## INSTRUCTIONS TO FOLLOW
Could you copy exactly the lines below from the one with "Task: Check the" to the one with "1704x1161 pixels.", inclusive, leaving out any pictures?

=== RECORDS TO PROCESS ===

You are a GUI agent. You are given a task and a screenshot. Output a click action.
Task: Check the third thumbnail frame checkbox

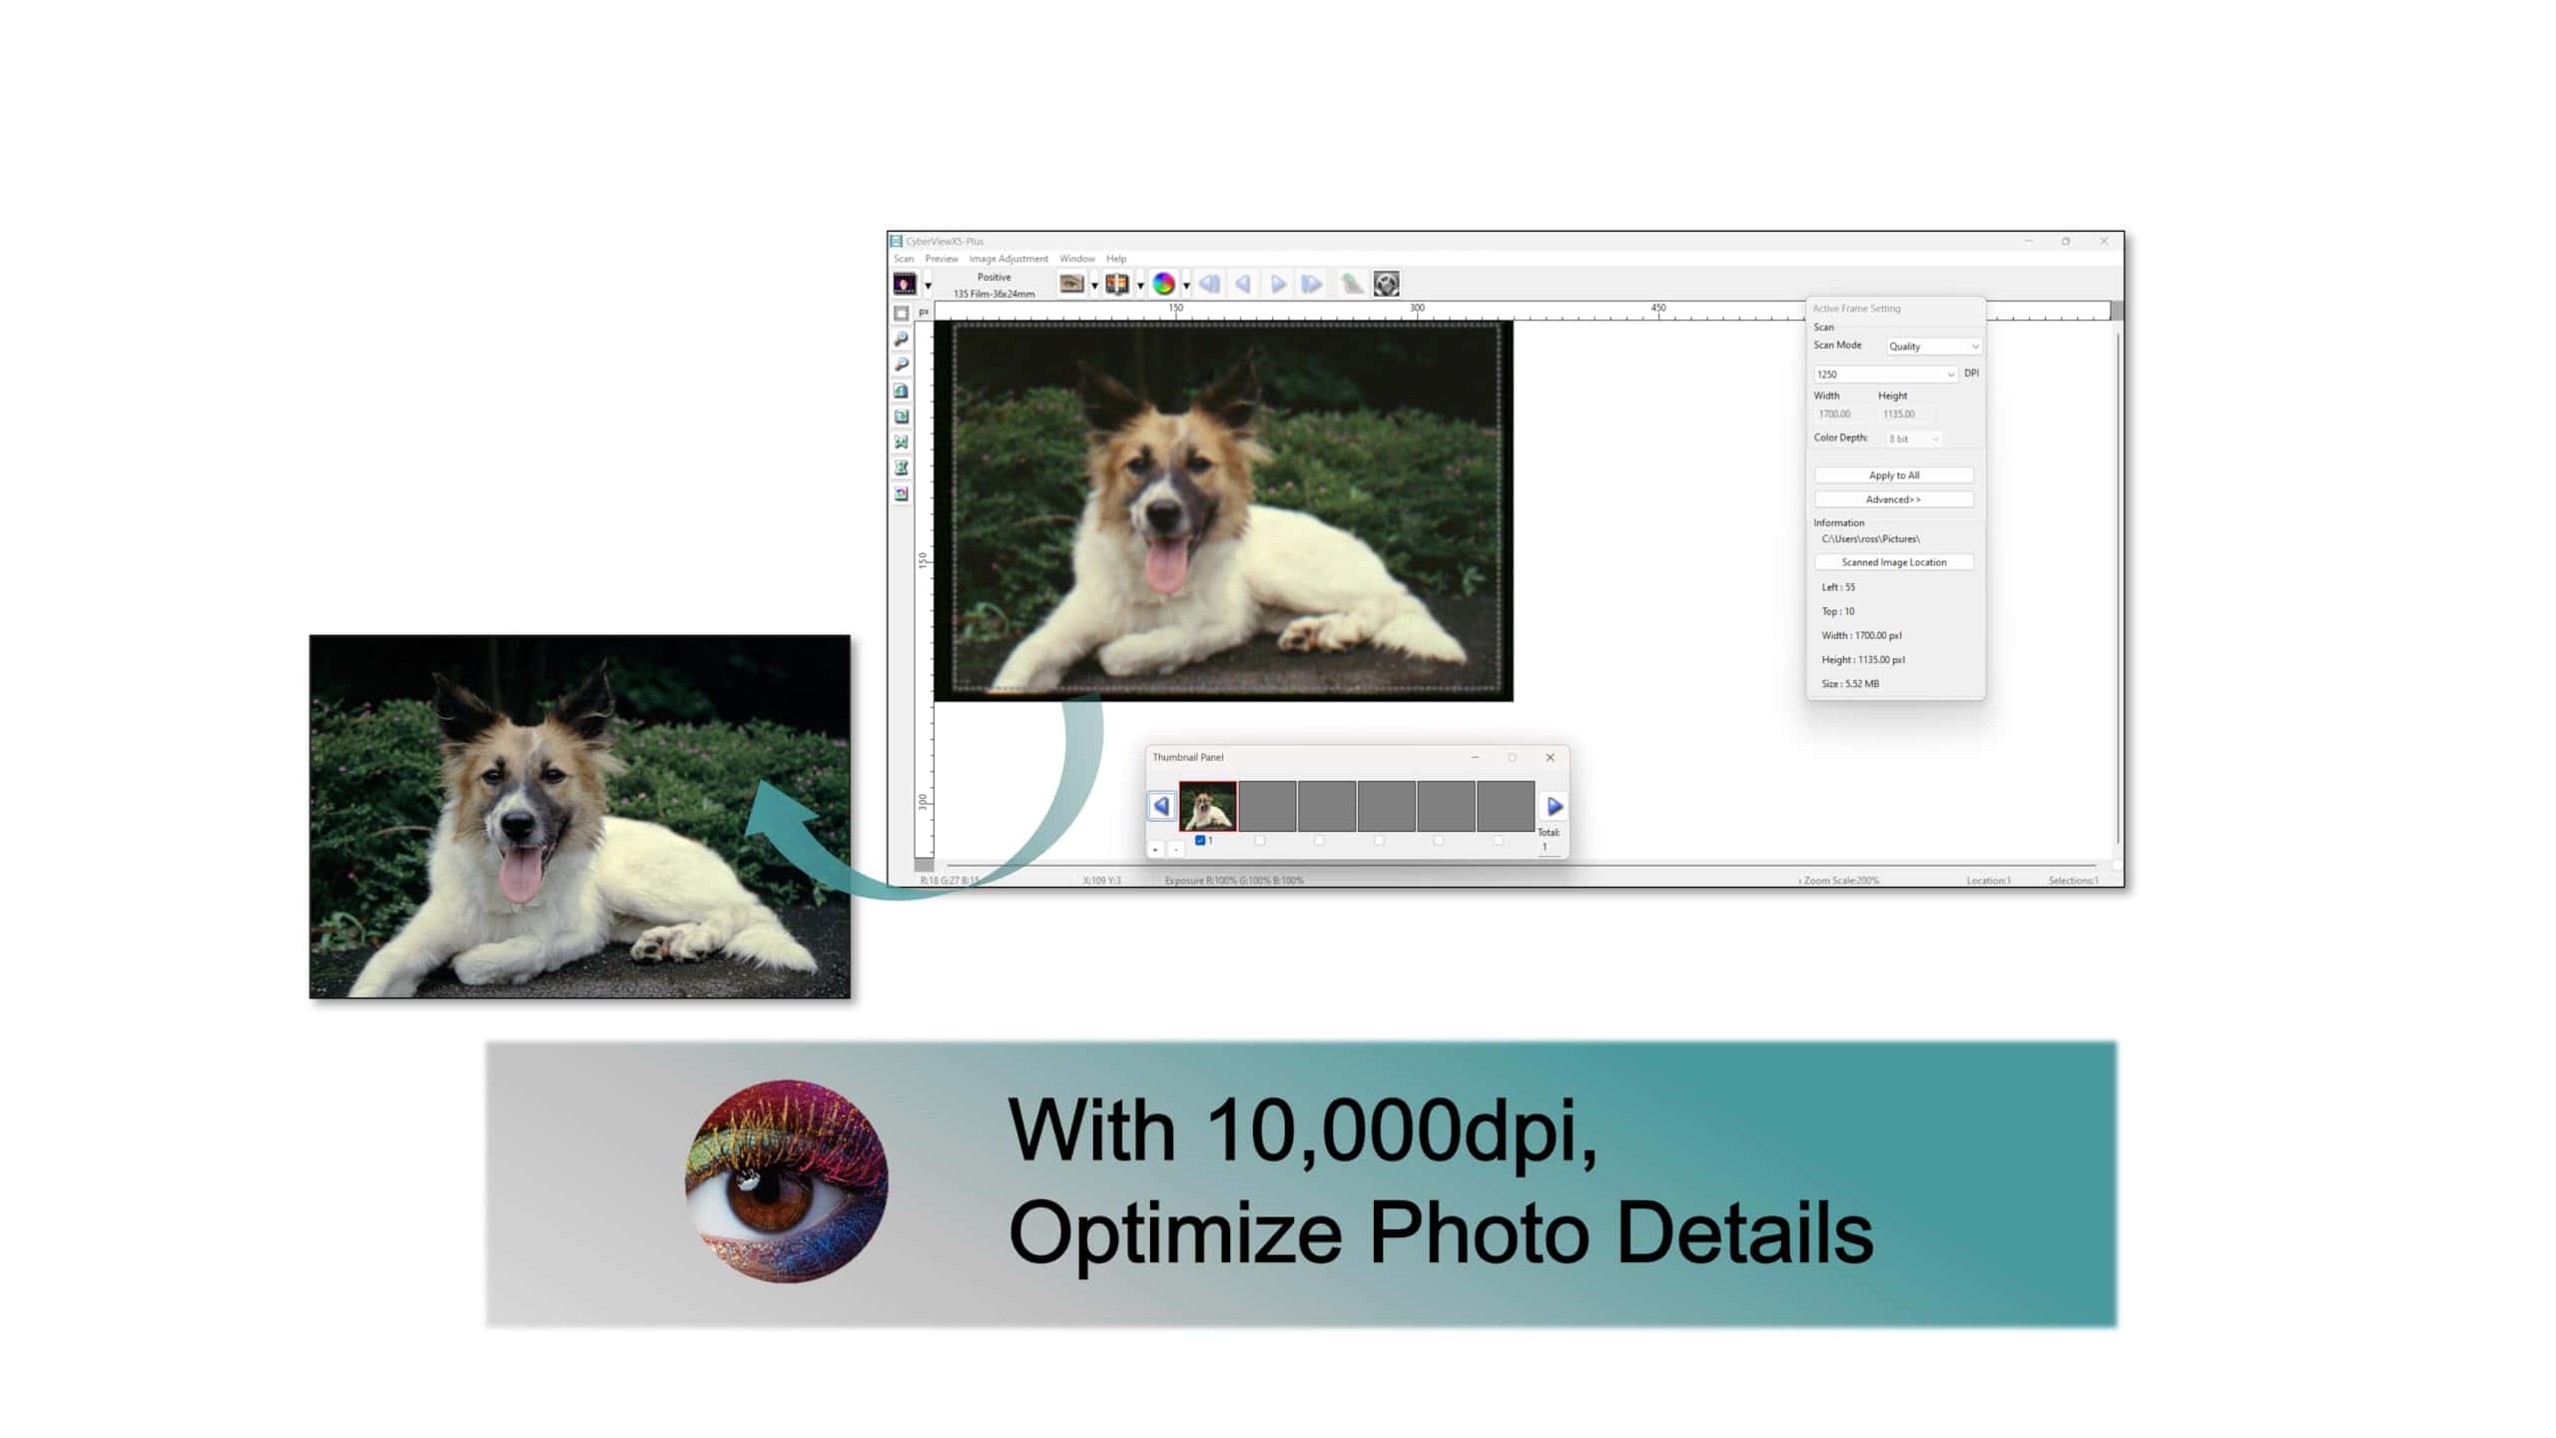[x=1319, y=841]
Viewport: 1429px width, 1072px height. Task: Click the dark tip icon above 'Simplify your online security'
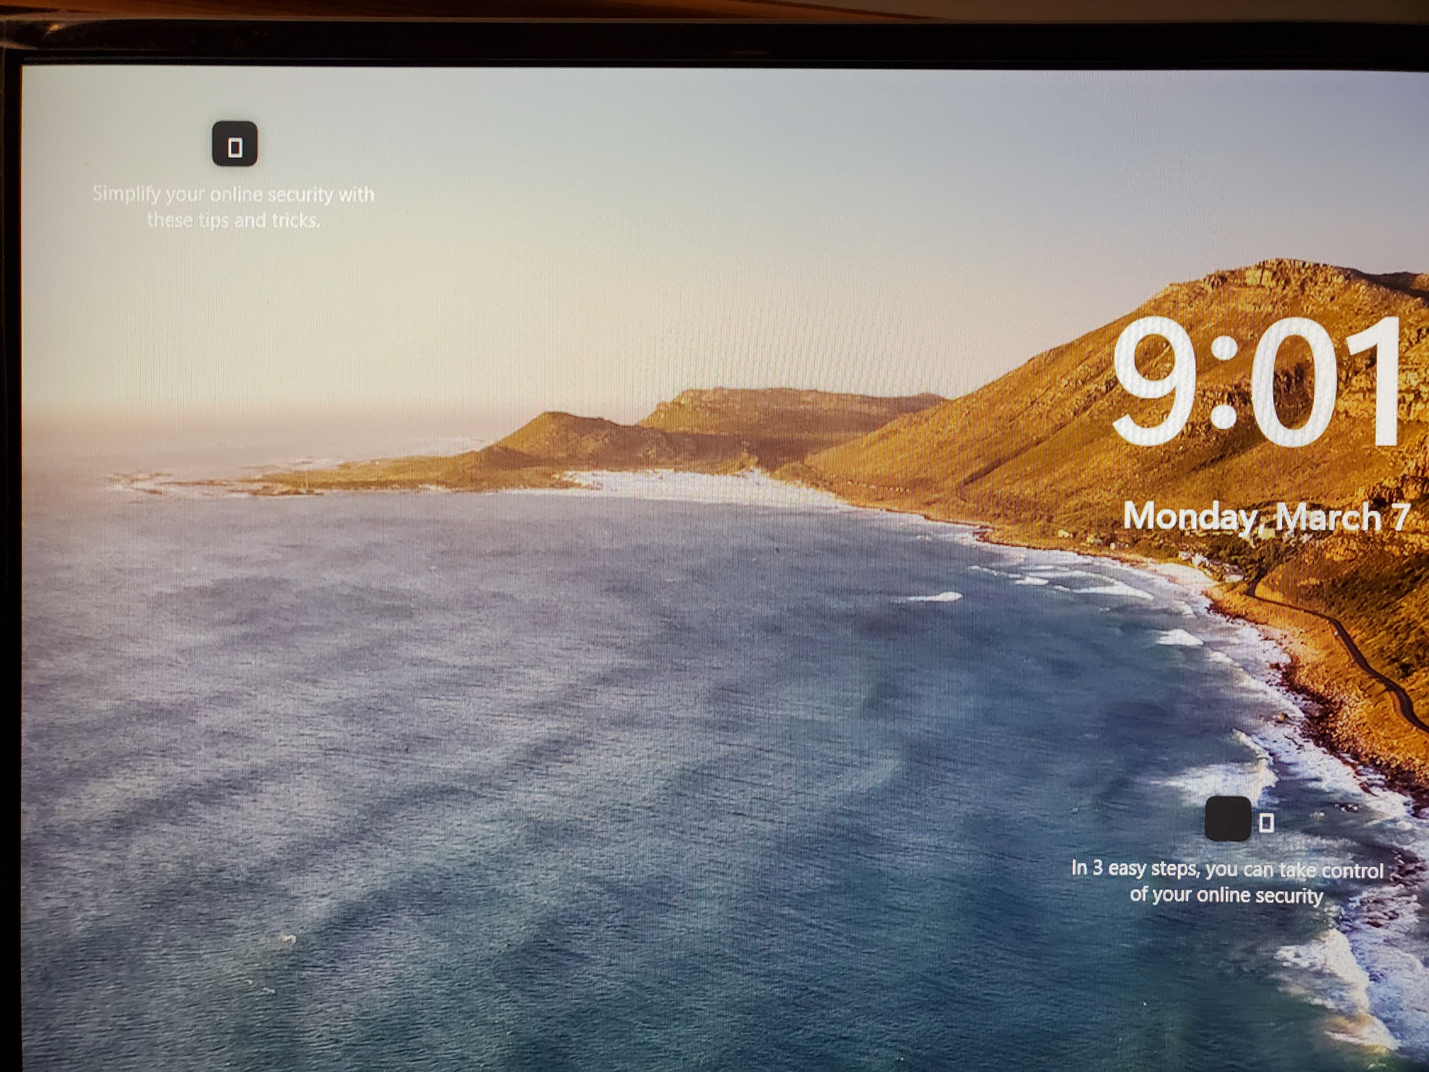(235, 144)
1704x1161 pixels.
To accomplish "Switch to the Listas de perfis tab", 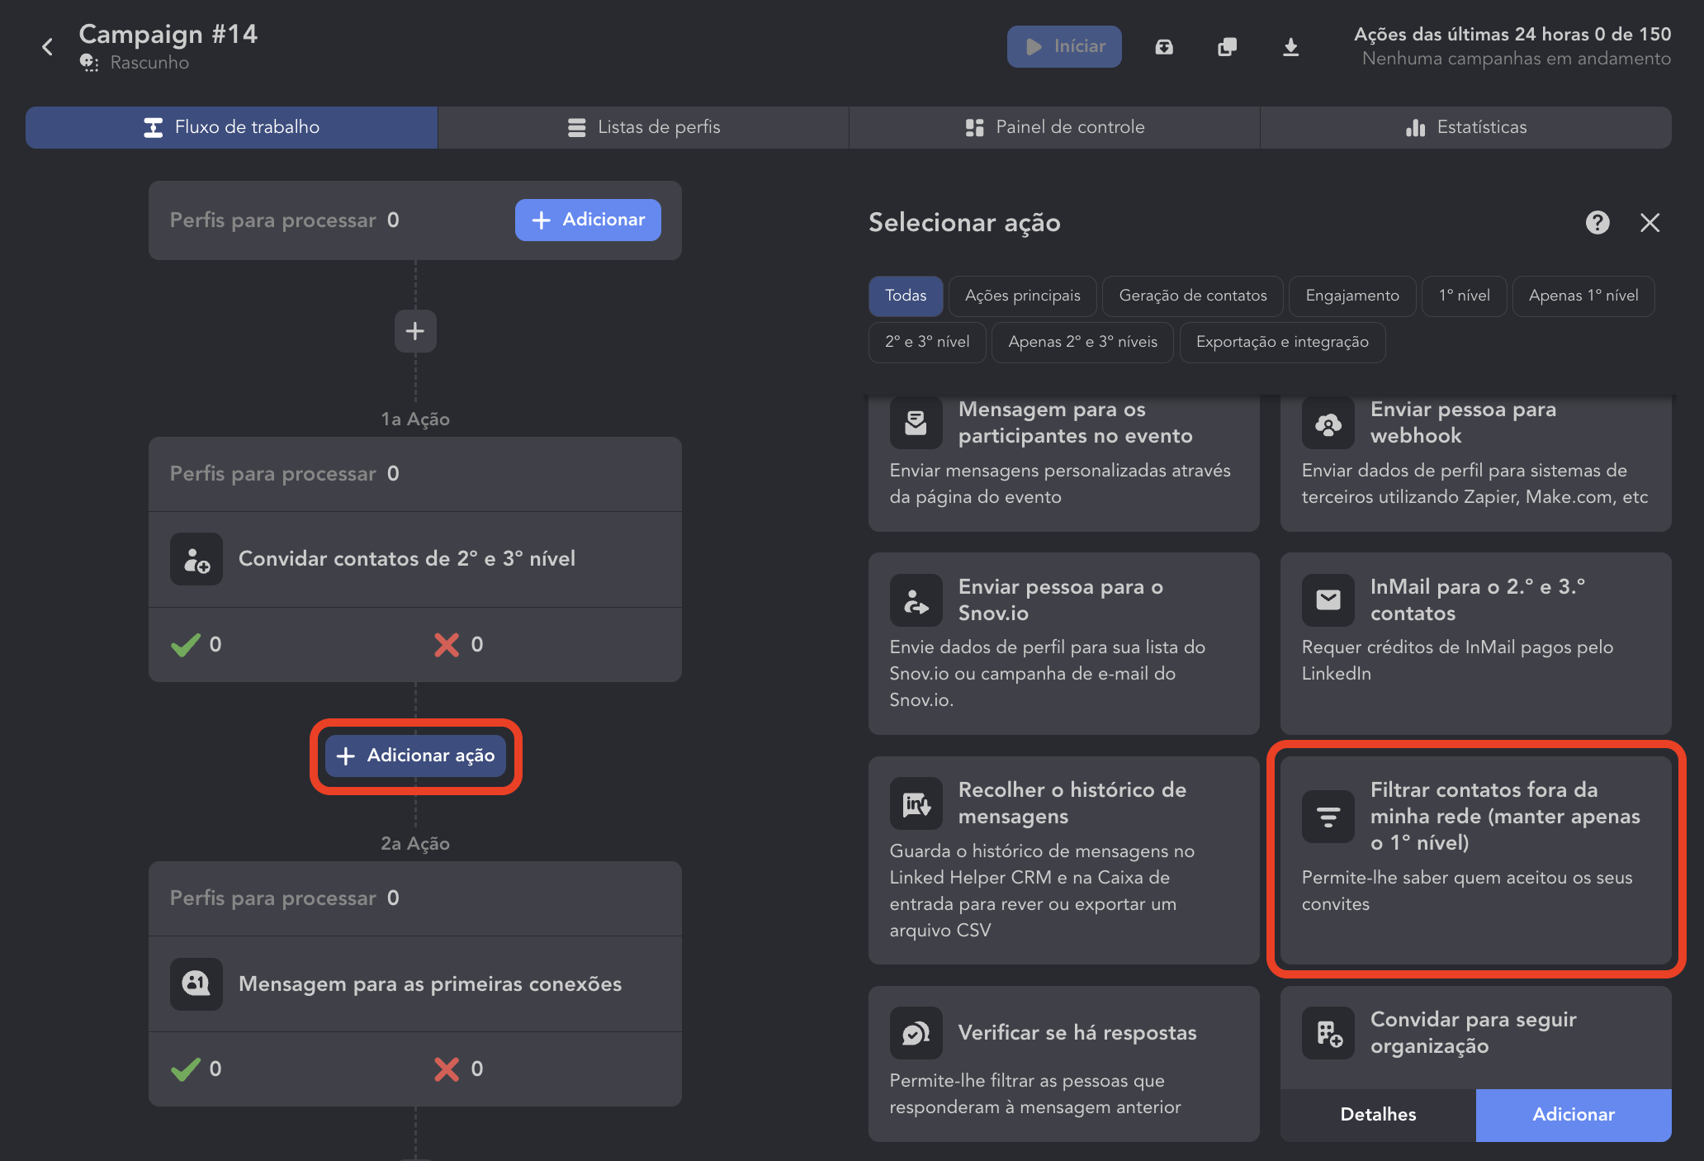I will pyautogui.click(x=643, y=127).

===

## EXERCISE OUTPUT
Task: Check the third thumbnail frame checkbox

[x=1319, y=841]
Viewport: 1429px width, 1072px height. Task: Click the dark tip icon above 'Simplify your online security'
(235, 144)
1704x1161 pixels.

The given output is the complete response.